- [INFORMATION SUPPLIED]
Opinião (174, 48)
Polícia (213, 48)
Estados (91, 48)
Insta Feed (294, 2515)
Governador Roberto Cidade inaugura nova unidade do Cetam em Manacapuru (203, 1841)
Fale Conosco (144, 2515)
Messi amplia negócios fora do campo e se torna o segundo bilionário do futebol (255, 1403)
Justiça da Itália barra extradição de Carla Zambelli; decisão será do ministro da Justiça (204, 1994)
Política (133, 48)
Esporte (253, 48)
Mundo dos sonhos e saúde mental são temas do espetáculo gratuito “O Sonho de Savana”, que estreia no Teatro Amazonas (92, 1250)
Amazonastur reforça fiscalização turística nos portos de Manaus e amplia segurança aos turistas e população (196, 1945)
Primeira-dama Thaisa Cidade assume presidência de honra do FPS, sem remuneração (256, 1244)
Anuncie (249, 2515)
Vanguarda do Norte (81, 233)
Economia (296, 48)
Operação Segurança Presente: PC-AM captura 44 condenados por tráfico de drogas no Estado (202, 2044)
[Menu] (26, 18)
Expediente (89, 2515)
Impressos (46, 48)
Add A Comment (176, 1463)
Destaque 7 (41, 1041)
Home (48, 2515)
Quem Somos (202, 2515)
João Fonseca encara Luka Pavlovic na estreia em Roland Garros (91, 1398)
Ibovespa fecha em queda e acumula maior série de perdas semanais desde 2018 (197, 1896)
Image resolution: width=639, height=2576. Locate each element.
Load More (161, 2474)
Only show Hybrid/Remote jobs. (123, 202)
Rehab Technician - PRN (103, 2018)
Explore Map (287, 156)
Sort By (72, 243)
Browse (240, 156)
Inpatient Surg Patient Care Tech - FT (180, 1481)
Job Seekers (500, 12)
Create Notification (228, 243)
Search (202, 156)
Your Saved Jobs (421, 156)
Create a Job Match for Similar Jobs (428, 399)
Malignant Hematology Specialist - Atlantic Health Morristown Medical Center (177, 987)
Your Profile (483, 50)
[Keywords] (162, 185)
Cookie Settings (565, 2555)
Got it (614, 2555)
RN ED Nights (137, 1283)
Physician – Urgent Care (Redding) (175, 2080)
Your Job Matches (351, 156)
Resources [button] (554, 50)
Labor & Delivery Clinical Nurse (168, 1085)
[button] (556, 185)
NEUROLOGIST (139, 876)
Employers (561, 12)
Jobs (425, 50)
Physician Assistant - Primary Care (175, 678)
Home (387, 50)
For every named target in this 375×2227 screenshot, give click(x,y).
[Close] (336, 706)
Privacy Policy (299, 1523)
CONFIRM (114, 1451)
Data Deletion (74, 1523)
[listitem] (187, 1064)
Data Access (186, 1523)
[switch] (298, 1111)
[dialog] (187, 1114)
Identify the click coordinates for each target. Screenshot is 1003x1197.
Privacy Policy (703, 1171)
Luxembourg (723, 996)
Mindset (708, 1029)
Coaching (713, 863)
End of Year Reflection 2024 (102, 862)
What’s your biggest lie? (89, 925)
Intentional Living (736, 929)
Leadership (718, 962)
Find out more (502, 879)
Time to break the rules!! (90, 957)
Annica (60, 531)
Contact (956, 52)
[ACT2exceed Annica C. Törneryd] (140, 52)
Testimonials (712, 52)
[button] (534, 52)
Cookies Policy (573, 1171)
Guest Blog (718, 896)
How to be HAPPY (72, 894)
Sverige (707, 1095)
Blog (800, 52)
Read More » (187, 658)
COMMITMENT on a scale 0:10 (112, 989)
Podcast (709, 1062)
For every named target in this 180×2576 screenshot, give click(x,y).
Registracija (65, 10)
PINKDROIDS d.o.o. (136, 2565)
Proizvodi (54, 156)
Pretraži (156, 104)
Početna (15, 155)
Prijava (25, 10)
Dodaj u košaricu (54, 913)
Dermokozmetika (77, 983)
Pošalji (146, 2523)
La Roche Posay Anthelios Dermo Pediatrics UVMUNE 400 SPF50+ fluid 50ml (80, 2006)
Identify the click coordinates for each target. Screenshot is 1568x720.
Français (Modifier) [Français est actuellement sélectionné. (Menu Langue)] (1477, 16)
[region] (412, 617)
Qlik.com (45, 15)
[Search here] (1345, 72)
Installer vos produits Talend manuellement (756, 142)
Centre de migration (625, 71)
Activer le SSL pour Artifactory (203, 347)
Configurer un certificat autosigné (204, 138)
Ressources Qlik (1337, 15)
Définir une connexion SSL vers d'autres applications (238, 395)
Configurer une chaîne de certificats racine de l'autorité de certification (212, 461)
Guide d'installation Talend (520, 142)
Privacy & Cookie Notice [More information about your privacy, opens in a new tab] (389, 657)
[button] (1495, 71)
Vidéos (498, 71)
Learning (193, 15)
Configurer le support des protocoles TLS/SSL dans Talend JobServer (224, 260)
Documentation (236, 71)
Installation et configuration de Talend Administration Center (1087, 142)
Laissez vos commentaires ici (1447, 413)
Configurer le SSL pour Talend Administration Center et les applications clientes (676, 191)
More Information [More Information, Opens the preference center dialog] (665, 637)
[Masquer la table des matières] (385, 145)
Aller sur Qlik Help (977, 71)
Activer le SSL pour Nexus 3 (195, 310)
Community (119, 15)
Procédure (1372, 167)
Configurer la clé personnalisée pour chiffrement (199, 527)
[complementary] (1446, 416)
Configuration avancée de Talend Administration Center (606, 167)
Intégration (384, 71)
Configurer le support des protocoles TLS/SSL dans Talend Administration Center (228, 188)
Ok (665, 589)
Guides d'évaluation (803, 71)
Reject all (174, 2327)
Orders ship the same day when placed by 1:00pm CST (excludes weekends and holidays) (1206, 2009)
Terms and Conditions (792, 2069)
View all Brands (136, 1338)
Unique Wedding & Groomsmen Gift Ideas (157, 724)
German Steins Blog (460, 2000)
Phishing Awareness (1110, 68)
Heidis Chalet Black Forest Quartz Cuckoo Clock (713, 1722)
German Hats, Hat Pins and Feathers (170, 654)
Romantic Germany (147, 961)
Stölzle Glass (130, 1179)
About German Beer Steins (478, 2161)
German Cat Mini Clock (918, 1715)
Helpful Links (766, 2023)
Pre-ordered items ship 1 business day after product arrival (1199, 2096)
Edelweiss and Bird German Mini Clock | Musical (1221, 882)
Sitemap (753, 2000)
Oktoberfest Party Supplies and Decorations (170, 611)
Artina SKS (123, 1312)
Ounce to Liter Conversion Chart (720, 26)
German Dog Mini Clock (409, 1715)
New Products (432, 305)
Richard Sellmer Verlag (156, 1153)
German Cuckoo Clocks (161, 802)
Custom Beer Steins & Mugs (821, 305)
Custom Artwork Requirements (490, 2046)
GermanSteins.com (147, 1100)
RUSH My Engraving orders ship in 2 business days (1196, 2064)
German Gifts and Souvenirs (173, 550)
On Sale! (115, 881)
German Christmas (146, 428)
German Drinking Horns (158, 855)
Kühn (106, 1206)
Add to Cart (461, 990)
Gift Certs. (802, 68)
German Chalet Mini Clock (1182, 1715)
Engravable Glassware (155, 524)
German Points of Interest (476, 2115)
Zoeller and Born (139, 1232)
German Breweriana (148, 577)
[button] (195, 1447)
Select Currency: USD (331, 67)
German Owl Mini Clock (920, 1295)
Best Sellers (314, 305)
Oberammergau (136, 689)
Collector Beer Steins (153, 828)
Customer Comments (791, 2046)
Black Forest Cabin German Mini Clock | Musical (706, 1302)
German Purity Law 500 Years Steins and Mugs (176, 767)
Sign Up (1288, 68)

- [GOAL]
Write out all of the records again, switching "Mini Clock" to "Small Clock" wherever it appears and leaving everything else unchanged.

- [EXERCISE ANSWER]
Opinião (174, 48)
Polícia (213, 48)
Estados (91, 48)
Insta Feed (294, 2515)
Governador Roberto Cidade inaugura nova unidade do Cetam em Manacapuru (203, 1841)
Fale Conosco (144, 2515)
Messi amplia negócios fora do campo e se torna o segundo bilionário do futebol (255, 1403)
Justiça da Itália barra extradição de Carla Zambelli; decisão será do ministro da Justiça (204, 1994)
Política (133, 48)
Esporte (253, 48)
Mundo dos sonhos e saúde mental são temas do espetáculo gratuito “O Sonho de Savana”, que estreia no Teatro Amazonas (92, 1250)
Amazonastur reforça fiscalização turística nos portos de Manaus e amplia segurança aos turistas e população (196, 1945)
Primeira-dama Thaisa Cidade assume presidência de honra do FPS, sem remuneração (256, 1244)
Anuncie (249, 2515)
Vanguarda do Norte (81, 233)
Economia (296, 48)
Operação Segurança Presente: PC-AM captura 44 condenados por tráfico de drogas no Estado (202, 2044)
[Menu] (26, 18)
Expediente (89, 2515)
Impressos (46, 48)
Add A Comment (176, 1463)
Destaque 7 (41, 1041)
Home (48, 2515)
Quem Somos (202, 2515)
João Fonseca encara Luka Pavlovic na estreia em Roland Garros (91, 1398)
Ibovespa fecha em queda e acumula maior série de perdas semanais desde 2018 (197, 1896)
Image resolution: width=639, height=2576. Locate each element.
Load More (161, 2474)
Only show Hybrid/Remote jobs. (123, 202)
Rehab Technician - PRN (103, 2018)
Explore Map (287, 156)
Sort By (72, 243)
Browse (240, 156)
Inpatient Surg Patient Care Tech - FT (180, 1481)
Job Seekers (500, 12)
Create Notification (228, 243)
Search (202, 156)
Your Saved Jobs (421, 156)
Create a Job Match for Similar Jobs (428, 399)
Malignant Hematology Specialist - Atlantic Health Morristown Medical Center (177, 987)
Your Profile (483, 50)
[Keywords] (162, 185)
Cookie Settings (565, 2555)
Got it (614, 2555)
RN ED Nights (137, 1283)
Physician – Urgent Care (Redding) (175, 2080)
Your Job Matches (351, 156)
Resources [button] (554, 50)
Labor & Delivery Clinical Nurse (168, 1085)
[button] (556, 185)
NEUROLOGIST (139, 876)
Employers (561, 12)
Jobs (425, 50)
Physician Assistant - Primary Care (175, 678)
Home (387, 50)
For every named target in this 375×2227 screenshot, give click(x,y).
[Close] (336, 706)
Privacy Policy (299, 1523)
CONFIRM (114, 1451)
Data Deletion (74, 1523)
[listitem] (187, 1064)
Data Access (186, 1523)
[switch] (298, 1111)
[dialog] (187, 1114)
Identify the click coordinates for each target. Screenshot is 1003x1197.
Privacy Policy (703, 1171)
Luxembourg (723, 996)
Mindset (708, 1029)
Coaching (713, 863)
End of Year Reflection 2024 (102, 862)
What’s your biggest lie? (89, 925)
Intentional Living (736, 929)
Leadership (718, 962)
Find out more (502, 879)
Time to break the rules!! (90, 957)
Annica (60, 531)
Contact (956, 52)
[ACT2exceed Annica C. Törneryd] (140, 52)
Testimonials (712, 52)
[button] (534, 52)
Cookies Policy (573, 1171)
Guest Blog (718, 896)
How to be HAPPY (72, 894)
Sverige (707, 1095)
Blog (800, 52)
Read More » (187, 658)
COMMITMENT on a scale 0:10 (112, 989)
Podcast (709, 1062)
For every named target in this 180×2576 screenshot, give click(x,y).
Registracija (65, 10)
PINKDROIDS d.o.o. (136, 2565)
Proizvodi (54, 156)
Pretraži (156, 104)
Početna (15, 155)
Prijava (25, 10)
Dodaj u košaricu (54, 913)
Dermokozmetika (77, 983)
Pošalji (146, 2523)
La Roche Posay Anthelios Dermo Pediatrics UVMUNE 400 SPF50+ fluid 50ml (80, 2006)
Identify the click coordinates for each target. Screenshot is 1568x720.
Français (Modifier) [Français est actuellement sélectionné. (Menu Langue)] (1477, 16)
[region] (412, 617)
Qlik.com (45, 15)
[Search here] (1345, 72)
Installer vos produits Talend manuellement (756, 142)
Centre de migration (625, 71)
Activer le SSL pour Artifactory (203, 347)
Configurer un certificat autosigné (204, 138)
Ressources Qlik (1337, 15)
Définir une connexion SSL vers d'autres applications (238, 395)
Configurer une chaîne de certificats racine de l'autorité de certification (212, 461)
Guide d'installation Talend (520, 142)
Privacy & Cookie Notice [More information about your privacy, opens in a new tab] (389, 657)
[button] (1495, 71)
Vidéos (498, 71)
Learning (193, 15)
Configurer le support des protocoles TLS/SSL dans Talend JobServer (224, 260)
Documentation (236, 71)
Installation et configuration de Talend Administration Center (1087, 142)
Laissez vos commentaires ici (1447, 413)
Configurer le SSL pour Talend Administration Center et les applications clientes (676, 191)
More Information [More Information, Opens the preference center dialog] (665, 637)
[Masquer la table des matières] (385, 145)
Aller sur Qlik Help (977, 71)
Activer le SSL pour Nexus 3 (195, 310)
Community (119, 15)
Procédure (1372, 167)
Configurer la clé personnalisée pour chiffrement (199, 527)
[complementary] (1446, 416)
Configuration avancée de Talend Administration Center (606, 167)
Intégration (384, 71)
Configurer le support des protocoles TLS/SSL dans Talend Administration Center (228, 188)
Ok (665, 589)
Guides d'évaluation (803, 71)
Reject all (174, 2327)
Orders ship the same day when placed by 1:00pm CST (excludes weekends and holidays) (1206, 2009)
Terms and Conditions (792, 2069)
View all Brands (136, 1338)
Unique Wedding & Groomsmen Gift Ideas (157, 724)
German Steins Blog (460, 2000)
Phishing Awareness (1110, 68)
Heidis Chalet Black Forest Quartz Cuckoo Clock (713, 1722)
German Hats, Hat Pins and Feathers (170, 654)
Romantic Germany (147, 961)
Stölzle Glass (130, 1179)
About German Beer Steins (478, 2161)
German Cat Small Clock (918, 1715)
Helpful Links (766, 2023)
Pre-ordered items ship 1 business day after product arrival (1199, 2096)
Edelweiss and Bird German Small Clock | Musical (1221, 882)
Sitemap (753, 2000)
Oktoberfest Party Supplies and Decorations (170, 611)
Artina SKS (123, 1312)
Ounce to Liter Conversion Chart (720, 26)
German Dog Small Clock (409, 1715)
New Products (432, 305)
Richard Sellmer Verlag (156, 1153)
German Cuckoo Clocks (161, 802)
Custom Beer Steins & Mugs (821, 305)
Custom Artwork Requirements (490, 2046)
GermanSteins.com (147, 1100)
RUSH My Engraving orders ship in 2 business days (1196, 2064)
German Gifts and Souvenirs (173, 550)
On Sale! (115, 881)
German Christmas (146, 428)
German Drinking Horns (158, 855)
Kühn (106, 1206)
Add to Cart (461, 990)
Gift Certs. (802, 68)
German Chalet Small Clock (1182, 1715)
Engravable Glassware (155, 524)
German Points of Interest (476, 2115)
Zoeller and Born (139, 1232)
German Breweriana (148, 577)
[button] (195, 1447)
Select Currency: USD (331, 67)
German Owl Small Clock (920, 1295)
Best Sellers (314, 305)
Oberammergau (136, 689)
Collector Beer Steins (153, 828)
Customer Comments (791, 2046)
Black Forest Cabin German Small Clock | Musical (706, 1302)
German Purity Law 500 Years Steins and Mugs (176, 767)
Sign Up (1288, 68)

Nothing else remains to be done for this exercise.